But you will not find such a candidate.  Even though some may have been anointed by their followers as the chosen one, it is simply not true.  I know that for a fact, because I know who the chosen one is.  I know who the one is we have been waiting for, the one born into this time and this place with a cosmic purpose.  It’s you.  You’re the one.  You’re the chosen one.

Or, I should say, we are.  We are the ones we have been waiting for.  We are the chosen ones: “Even before the world was made, God had already chosen us.”  Do you need to hear that again?  “Even before the world was made, God had already chosen us!”

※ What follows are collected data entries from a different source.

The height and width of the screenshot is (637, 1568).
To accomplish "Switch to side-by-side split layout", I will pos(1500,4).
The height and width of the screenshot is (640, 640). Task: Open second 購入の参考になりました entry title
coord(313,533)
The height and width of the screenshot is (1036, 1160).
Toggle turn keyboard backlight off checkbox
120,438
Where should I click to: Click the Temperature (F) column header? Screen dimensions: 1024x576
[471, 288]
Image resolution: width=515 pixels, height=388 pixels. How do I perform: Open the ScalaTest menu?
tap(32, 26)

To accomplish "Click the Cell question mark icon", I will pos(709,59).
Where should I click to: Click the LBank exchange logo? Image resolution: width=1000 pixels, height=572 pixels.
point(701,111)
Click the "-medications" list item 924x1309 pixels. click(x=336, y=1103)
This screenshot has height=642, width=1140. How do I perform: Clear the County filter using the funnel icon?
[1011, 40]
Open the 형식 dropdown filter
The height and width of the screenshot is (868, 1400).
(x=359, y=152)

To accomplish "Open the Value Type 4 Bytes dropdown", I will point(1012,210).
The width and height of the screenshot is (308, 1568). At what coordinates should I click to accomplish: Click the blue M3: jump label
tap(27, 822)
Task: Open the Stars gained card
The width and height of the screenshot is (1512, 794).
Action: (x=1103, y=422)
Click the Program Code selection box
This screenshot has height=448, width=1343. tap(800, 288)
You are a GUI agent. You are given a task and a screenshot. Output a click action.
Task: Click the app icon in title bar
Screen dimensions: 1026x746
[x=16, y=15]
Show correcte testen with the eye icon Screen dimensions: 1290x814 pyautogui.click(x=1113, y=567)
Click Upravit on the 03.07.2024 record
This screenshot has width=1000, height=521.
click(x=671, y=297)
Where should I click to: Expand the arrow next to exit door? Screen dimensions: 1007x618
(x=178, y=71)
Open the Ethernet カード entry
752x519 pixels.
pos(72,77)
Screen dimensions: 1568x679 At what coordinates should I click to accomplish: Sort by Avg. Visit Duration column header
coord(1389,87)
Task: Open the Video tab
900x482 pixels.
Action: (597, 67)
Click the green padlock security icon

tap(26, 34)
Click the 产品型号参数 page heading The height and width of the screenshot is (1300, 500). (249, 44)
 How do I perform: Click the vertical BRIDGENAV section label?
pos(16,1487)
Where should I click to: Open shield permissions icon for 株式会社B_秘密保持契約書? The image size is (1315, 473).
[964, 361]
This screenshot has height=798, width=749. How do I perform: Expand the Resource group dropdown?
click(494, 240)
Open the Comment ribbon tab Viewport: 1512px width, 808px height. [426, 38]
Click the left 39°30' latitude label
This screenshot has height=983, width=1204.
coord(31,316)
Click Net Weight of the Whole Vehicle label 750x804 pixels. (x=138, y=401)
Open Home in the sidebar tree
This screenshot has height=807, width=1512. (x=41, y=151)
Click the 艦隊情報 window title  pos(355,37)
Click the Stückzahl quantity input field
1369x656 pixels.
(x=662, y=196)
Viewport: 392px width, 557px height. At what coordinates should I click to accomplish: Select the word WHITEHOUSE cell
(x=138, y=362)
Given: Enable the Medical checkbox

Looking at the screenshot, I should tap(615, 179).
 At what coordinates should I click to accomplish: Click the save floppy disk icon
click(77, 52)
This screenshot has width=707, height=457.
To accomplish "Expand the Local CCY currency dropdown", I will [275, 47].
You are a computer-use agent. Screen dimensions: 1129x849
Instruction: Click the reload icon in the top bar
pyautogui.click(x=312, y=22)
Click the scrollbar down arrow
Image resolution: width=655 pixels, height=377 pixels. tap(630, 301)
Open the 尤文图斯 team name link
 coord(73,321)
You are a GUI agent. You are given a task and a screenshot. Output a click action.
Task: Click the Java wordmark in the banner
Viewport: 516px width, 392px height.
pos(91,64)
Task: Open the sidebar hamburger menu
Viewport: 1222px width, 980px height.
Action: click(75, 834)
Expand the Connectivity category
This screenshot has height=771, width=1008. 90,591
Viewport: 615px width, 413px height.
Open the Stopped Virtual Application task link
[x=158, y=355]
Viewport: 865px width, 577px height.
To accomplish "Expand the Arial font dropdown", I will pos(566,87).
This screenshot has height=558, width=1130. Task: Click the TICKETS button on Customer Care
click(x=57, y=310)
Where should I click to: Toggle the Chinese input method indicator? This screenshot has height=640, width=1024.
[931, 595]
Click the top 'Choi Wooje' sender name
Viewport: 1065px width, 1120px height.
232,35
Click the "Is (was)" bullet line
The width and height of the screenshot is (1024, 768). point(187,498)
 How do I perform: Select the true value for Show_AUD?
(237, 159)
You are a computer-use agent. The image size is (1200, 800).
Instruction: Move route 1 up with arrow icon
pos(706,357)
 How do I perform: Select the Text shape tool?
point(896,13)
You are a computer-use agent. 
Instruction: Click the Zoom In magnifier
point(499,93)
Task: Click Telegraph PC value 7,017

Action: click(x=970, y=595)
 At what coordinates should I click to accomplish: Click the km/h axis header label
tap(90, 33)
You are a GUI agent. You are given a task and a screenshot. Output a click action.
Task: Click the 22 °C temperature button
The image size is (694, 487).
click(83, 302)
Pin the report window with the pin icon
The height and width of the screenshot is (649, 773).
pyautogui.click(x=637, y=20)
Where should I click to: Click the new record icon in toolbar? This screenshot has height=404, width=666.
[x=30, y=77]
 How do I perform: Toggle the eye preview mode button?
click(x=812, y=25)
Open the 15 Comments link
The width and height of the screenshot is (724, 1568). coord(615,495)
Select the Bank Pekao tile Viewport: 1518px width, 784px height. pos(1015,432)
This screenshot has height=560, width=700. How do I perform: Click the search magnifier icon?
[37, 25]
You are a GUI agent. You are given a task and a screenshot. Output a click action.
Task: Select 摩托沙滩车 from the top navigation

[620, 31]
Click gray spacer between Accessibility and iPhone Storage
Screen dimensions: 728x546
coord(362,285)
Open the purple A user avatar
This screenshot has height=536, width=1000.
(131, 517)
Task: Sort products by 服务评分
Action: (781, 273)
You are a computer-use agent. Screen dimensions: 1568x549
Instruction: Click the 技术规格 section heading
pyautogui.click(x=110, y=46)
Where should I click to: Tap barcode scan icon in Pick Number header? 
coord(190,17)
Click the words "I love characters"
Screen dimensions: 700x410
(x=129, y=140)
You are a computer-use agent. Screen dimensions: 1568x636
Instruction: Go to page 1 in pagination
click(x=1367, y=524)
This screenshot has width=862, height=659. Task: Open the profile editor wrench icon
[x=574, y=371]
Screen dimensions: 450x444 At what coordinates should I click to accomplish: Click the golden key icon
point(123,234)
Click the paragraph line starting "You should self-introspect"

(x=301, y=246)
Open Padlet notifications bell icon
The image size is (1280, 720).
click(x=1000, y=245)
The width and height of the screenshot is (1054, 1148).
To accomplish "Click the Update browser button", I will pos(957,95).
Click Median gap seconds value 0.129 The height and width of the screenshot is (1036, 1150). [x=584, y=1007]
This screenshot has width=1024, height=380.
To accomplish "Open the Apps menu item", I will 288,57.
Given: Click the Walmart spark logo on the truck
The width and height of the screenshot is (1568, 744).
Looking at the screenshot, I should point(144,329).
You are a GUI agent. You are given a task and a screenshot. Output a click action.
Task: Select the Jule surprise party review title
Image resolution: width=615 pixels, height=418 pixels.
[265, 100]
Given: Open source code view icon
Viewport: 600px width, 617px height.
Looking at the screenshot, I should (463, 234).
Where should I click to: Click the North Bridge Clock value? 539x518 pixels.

How does that make you feel?  Reluctant, hesitant, not ready, not worthy?  But think of what it means!  To be chosen!  By God!  From the very beginning!  It means our lives have meaning … for this time.  Our lives have purpose … for this time.  We are called to serve God’s purpose … in this time.  We are chosen.

Being chosen means being blessed.  “In our union with Christ, God has blessed us by giving us every spiritual blessing.”  It’s right there on our banner: “Enjoy this life.”  We can enjoy this life because we are blessed.  Regardless of the course of our lives, regardless of any hardship or trouble or loss, we may have joy in this life because we have the blessing of being chosen by God to belong, to belong to him, to be made God’s own children in union with Christ, and “there is nothing in all creation that will ever be able to separate us from God’s love which is ours through Jesus Christ our Lord.”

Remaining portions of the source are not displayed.